One of my main concerns is the calibration of the model. This paper by Van Calster et.al reccomends using penalized regression in order to prevent overfitting. I know rms has an implementation for penalization via the pentrace function, but pentrace does not seem to accept a model fit via fit.mult.impute, returning the following error:

Error in pentrace(f2) : fitter not valid

What are my options here to introduce some moderate penalization into the model while accommodating imputation? Is this possible via rms or is this a scenario where I would “roll my own” estimator?

Your input is appreciated and I’m willing to share relevant details where needed.

f2harrell · July 18, 2021, 12:19pm

We need to move to full Bayesian modeling to be able to handle more complexities at one time. The problem you are running into is that penalized maximum likelihood estimation needs a likelihood, but multiple imputation with Rubin’s rule for getting the final covariance matrix only leads to Wald statistics, i.e., relies on asymptotic normal distributions. You can try to do penalized estimation for each imputed dataset, hoping to show that the same penalty works for all imputed datasets, then hope Rubin’s rule works for the average of all the \hat{\beta}.

fanstev1 · July 20, 2021, 8:20pm

Hi Prof. Harrell,

As a follow-up question to your comments, if I fit penalized regression on each of the imputed datasets with different penalties without going for a full Bayesian model, can Rubin’s rule be applied when I combine the estimated coefficients because the form of the object functions (i.e. penalized likelihood function) are different.

In addition, I would like to solicit your opinion about fixing the penalty for all imputed data (ie. the same penalty across all imputed data) and apply Rubin’s rule to combine the estimated coefficient. For example, by fitting penalized regression to each imputed dataset, the "optimized’ penalties across different imputed dataset are often similar.
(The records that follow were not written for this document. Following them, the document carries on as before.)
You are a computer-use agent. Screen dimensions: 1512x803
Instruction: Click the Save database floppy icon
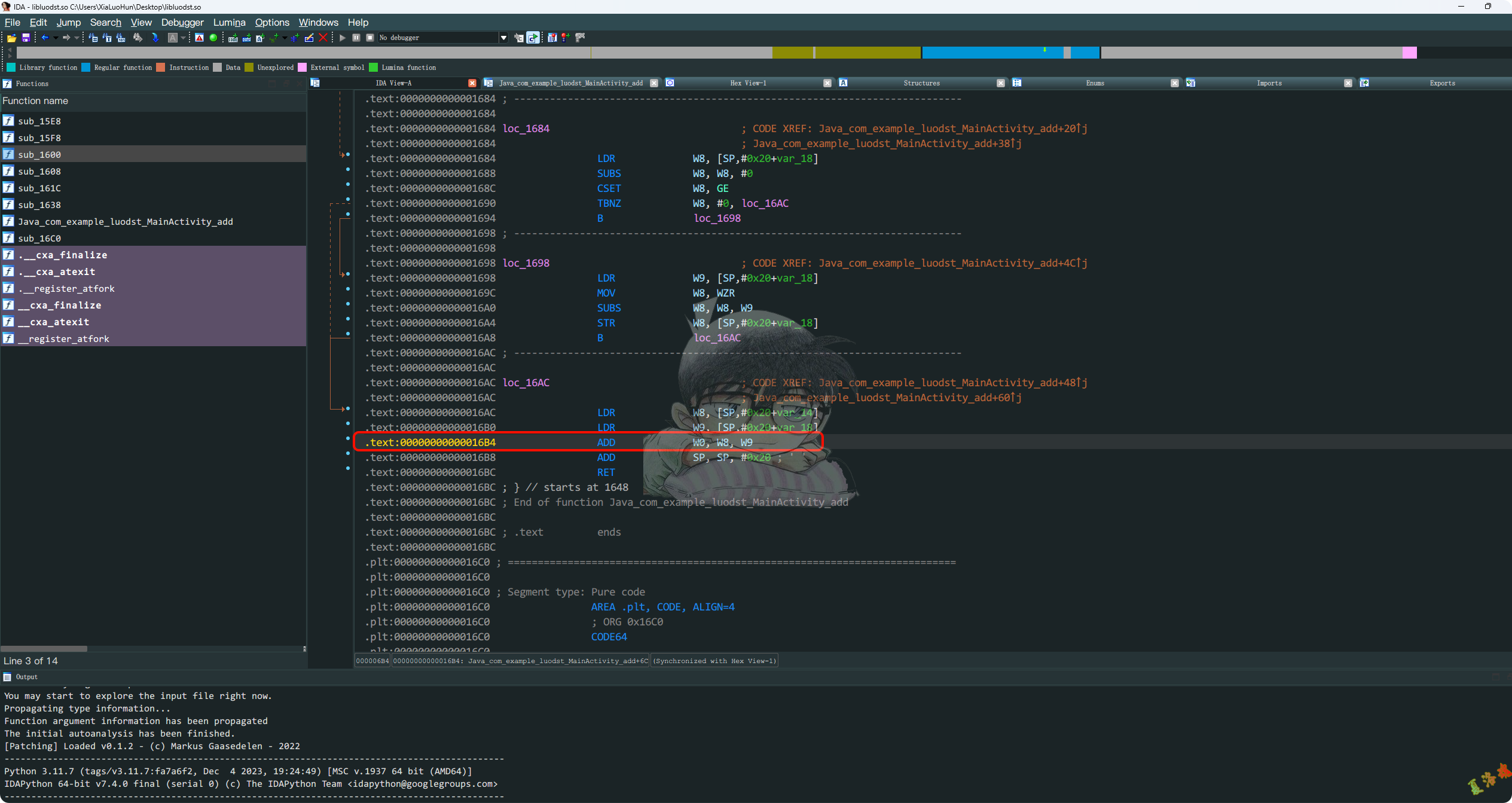[x=26, y=38]
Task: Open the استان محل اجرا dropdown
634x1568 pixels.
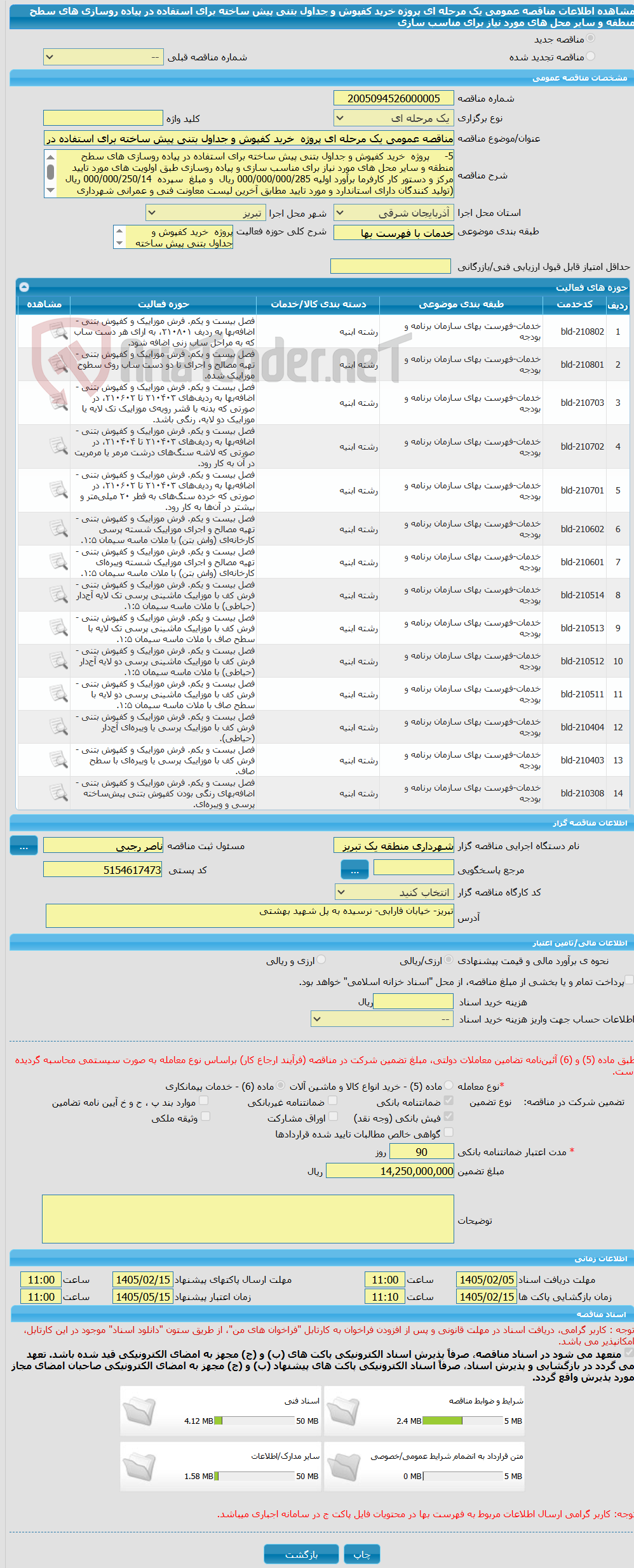Action: (394, 213)
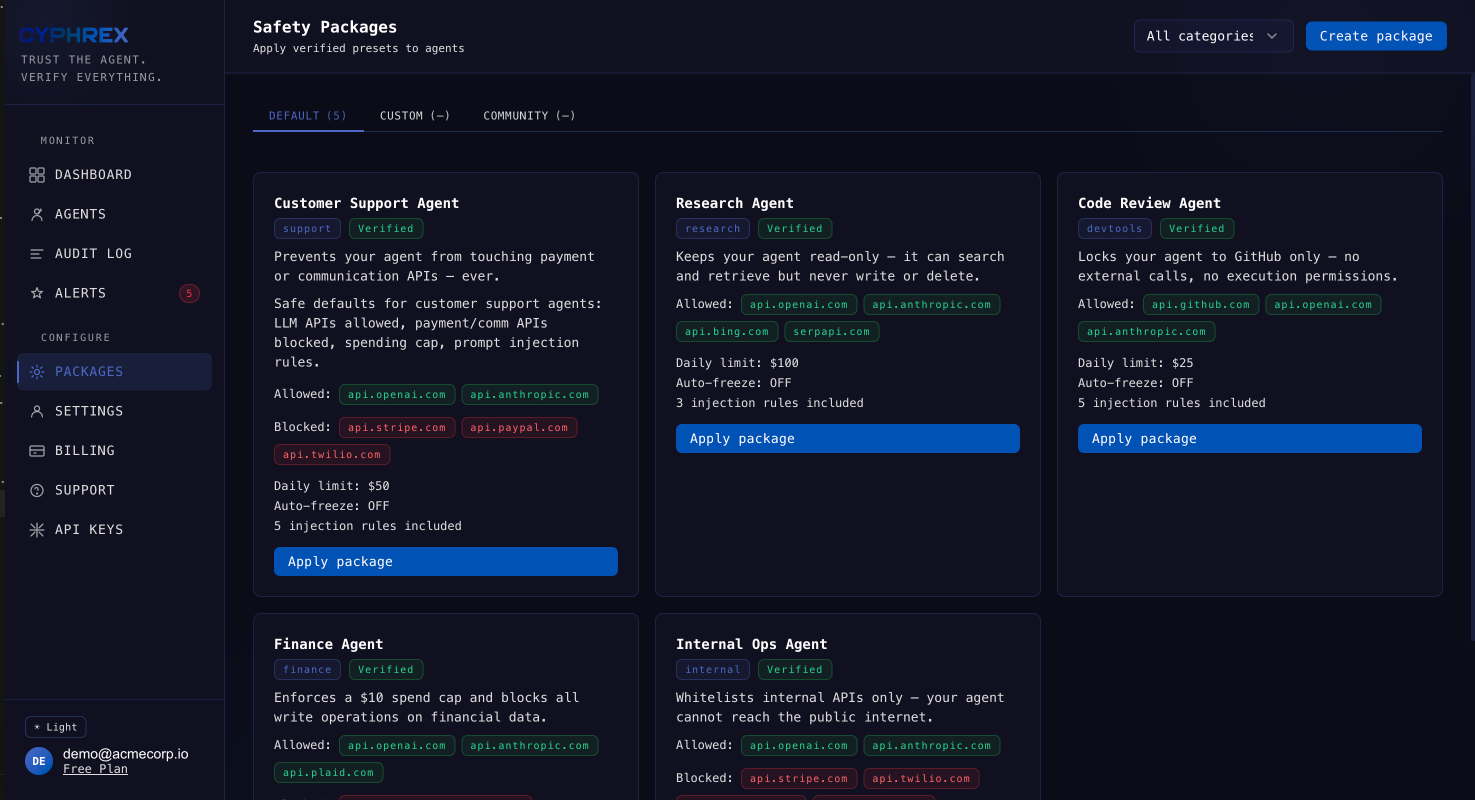Toggle Light theme mode
The image size is (1475, 800).
tap(55, 726)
In this case, I could fix the penalty parameter in the regression for all imputed datasets and combine the estimated coefficients using Rubin’s rule.

f2harrell · July 21, 2021, 11:55am

I don’t know of any research related to those good questions.

Agnes_Cororaton · July 19, 2023, 8:00pm

@f2harrell Hi Dr Harrell,
Is it acceptable to use pentrace() when I have rare binary outcomes for a logistic regression (n=25 events and 2000 controls) to prevent overfitting?
When using pentrace() for a logistic regression model, can I still report interpret the coefficients as odds ratio even with the penalty using the summary()?
Also how do I know what penalty to use
penalty=list (nonlinear =seq(.25 ,10, by=.25 ))) per page 270 of the RMS book or
pentrace(f, list(simple=c(0,.2,.4), nonlinear=c(0,.2,.4,.8,1))) per the help screen on the function in R

f2harrell · July 20, 2023, 2:23pm

Without the use of Bayesian models we don’t have a thought-out approach to simultaneously handle missing data and penalization. The following approach may work fairly well.

Develop multiple imputations using aregImpute
Run a loop over the multiple imputations
For each imputation fetch the filled-in dataset using the completer function
On that completed dataset run pentrace
Over all imputations see if there is consistency in the optimum amount of penalization, and possibly take the mean penalties in the final fit

The major problem with all this is that with 25 events you don’t have enough information to solve for the optimum penalty so this is not very worth trying.

All you can do here is to use data reduction / unsupervised learning to reduce all predictors down to a single number, and to fit that against outcome. Missing data will be a challenge doing even that.

P.S. In future look at the top of RMS Discussions - modeling strategy - Datamethods Discussion Forum to see which existing topic to post to. This one should have gone under chapter 3 or 5.